* PASSAGE FOR REVIEW *
This article originally appeared in The Inquirer on May 21, 1995.
When Dominic Caratura Jr. was 4 years old, his mother died, and he and the rest of his family got sick from a carbon monoxide leak in his grandmother’s home.
Now 15 and a Boy Scout, it did not take Caratura long to decide what he wanted to do for his Eagle Scout community-service project: install carbon monoxide detectors in the homes of elderly people in his parish.
“I don’t want anyone else to die from carbon monoxide poisoning,” said the lanky Caratura, a freshman at Lamberton High School.
So after raising nearly $1,000 to buy the lifesaving devices, Caratura and his troop installed them in the homes of 19 members of St. Donato’s parish in West Philadelphia yesterday.
One of the recipients — and Caratura’s great-aunt — Dolores Saia, was thrilled to get the device, which detects even minute levels of the colorless, odorless, highly toxic gas. When it reaches a danger point — 35 parts per million — the detector sounds an alarm.
“Oh, thank you, honey. I think this is a wonderful thing,” she said as Caratura and his friend, Charles Malone, installed the machine on the wall of her bright yellow kitchen.
After plugging it in, Caratura gave Saia explicit instructions on its use. ''The meter should always be on ‘0,’ " he said gravely. “If it reads even ‘1,’ call 911 'cause that means the house has a leak. Call from a neighbor’s house.”
Saia, 69, said she requested the detector because she lives alone. Recently, she got nauseous from a leak in her gas stove, she said.
“My godchildren walked in and said no wonder you’re sick, there’s gas escaping, and they threw open the windows,” she said. "I really appreciate this. "
Carbon monoxide poisoning is the leading cause of poisoning deaths in the United States. Any furnace or home appliance that burns combustible fuel generates the gas, and if not properly vented, it could seep through the house.
Caratura said he got the idea for the detectors after reading about a similar project in Boys Life, a scouting magazine. He found machines that sell for $65 but the manufacturer, Nighthawk Industries, gave him a discount: he got 27 for $37 each.
CoreStates Bank donated the money and a parish priest gave him a list of names of elderly people. Caratura sent them letters and called to make sure they would be home when the Boy Scouts came around.
Caratura lost his mother on Dec. 23, 1983. His father, Dominic Sr., came home from work at 7 a.m. and found his wife dead, and his two children and mother-in-law sick. They had been nauseous during the night but thought it was the flu. They later found out that during the installation of a new heater, a chimney had gotten clogged and carbon monoxide fumes could not escape.
“He had thought of other projects. I wasn’t surprised that he chose this,” said his father, Dominic Caratura Sr. “He’s a dynamite guy.”

* GIVEN RECORDS *
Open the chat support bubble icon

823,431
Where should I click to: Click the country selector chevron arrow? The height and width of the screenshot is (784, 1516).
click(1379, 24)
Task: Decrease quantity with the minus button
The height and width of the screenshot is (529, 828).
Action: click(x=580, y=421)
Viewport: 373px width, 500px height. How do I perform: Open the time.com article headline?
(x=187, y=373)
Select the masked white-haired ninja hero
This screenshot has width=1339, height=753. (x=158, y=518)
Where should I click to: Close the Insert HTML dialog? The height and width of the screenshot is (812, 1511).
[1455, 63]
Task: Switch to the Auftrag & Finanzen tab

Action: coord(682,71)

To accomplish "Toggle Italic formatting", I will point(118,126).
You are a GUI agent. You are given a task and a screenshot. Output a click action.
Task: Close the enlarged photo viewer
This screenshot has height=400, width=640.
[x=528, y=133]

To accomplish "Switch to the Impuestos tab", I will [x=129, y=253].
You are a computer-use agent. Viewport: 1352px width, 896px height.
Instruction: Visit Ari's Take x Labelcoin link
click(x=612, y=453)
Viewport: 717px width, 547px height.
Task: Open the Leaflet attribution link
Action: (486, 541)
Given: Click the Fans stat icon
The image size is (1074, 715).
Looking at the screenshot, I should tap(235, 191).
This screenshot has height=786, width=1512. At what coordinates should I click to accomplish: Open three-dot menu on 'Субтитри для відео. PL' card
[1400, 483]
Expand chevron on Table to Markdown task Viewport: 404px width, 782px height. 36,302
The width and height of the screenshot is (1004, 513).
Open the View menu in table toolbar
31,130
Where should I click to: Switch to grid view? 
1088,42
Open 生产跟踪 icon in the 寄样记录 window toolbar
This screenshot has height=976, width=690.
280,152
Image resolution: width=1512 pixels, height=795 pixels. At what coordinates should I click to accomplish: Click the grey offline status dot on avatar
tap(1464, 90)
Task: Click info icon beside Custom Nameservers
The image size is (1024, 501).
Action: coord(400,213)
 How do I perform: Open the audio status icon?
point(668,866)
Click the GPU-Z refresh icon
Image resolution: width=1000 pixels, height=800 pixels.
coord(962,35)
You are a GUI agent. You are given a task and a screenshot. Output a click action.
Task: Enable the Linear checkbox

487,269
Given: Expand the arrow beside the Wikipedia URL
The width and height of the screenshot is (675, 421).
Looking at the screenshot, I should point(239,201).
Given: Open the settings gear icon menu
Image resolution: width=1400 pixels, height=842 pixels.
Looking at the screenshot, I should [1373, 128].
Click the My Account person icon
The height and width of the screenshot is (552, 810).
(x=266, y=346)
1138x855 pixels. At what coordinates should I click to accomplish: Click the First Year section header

* EXERCISES TO COMPLETE *
A: In the article on the Eagle Scout project, translate this sentence into Spanish: "Saia, 69, said she requested the detector because she lives alone."
B: Name every person identified by name in the article on the Eagle Scout project.
C: Reproduce the stretch of the article on the Eagle Scout project from "Saia, 69, said" through "for $37 each.".
The material comes from a separate source.

* ANSWERS BELOW *
A: Saia, de 69 años, dijo que pidió el detector porque vive sola.

B:
Dominic Caratura Jr.
Dolores Saia
Charles Malone
Dominic Caratura Sr.

C:
Saia, 69, said she requested the detector because she lives alone. Recently, she got nauseous from a leak in her gas stove, she said.
“My godchildren walked in and said no wonder you’re sick, there’s gas escaping, and they threw open the windows,” she said. "I really appreciate this. "
Carbon monoxide poisoning is the leading cause of poisoning deaths in the United States. Any furnace or home appliance that burns combustible fuel generates the gas, and if not properly vented, it could seep through the house.
Caratura said he got the idea for the detectors after reading about a similar project in Boys Life, a scouting magazine. He found machines that sell for $65 but the manufacturer, Nighthawk Industries, gave him a discount: he got 27 for $37 each.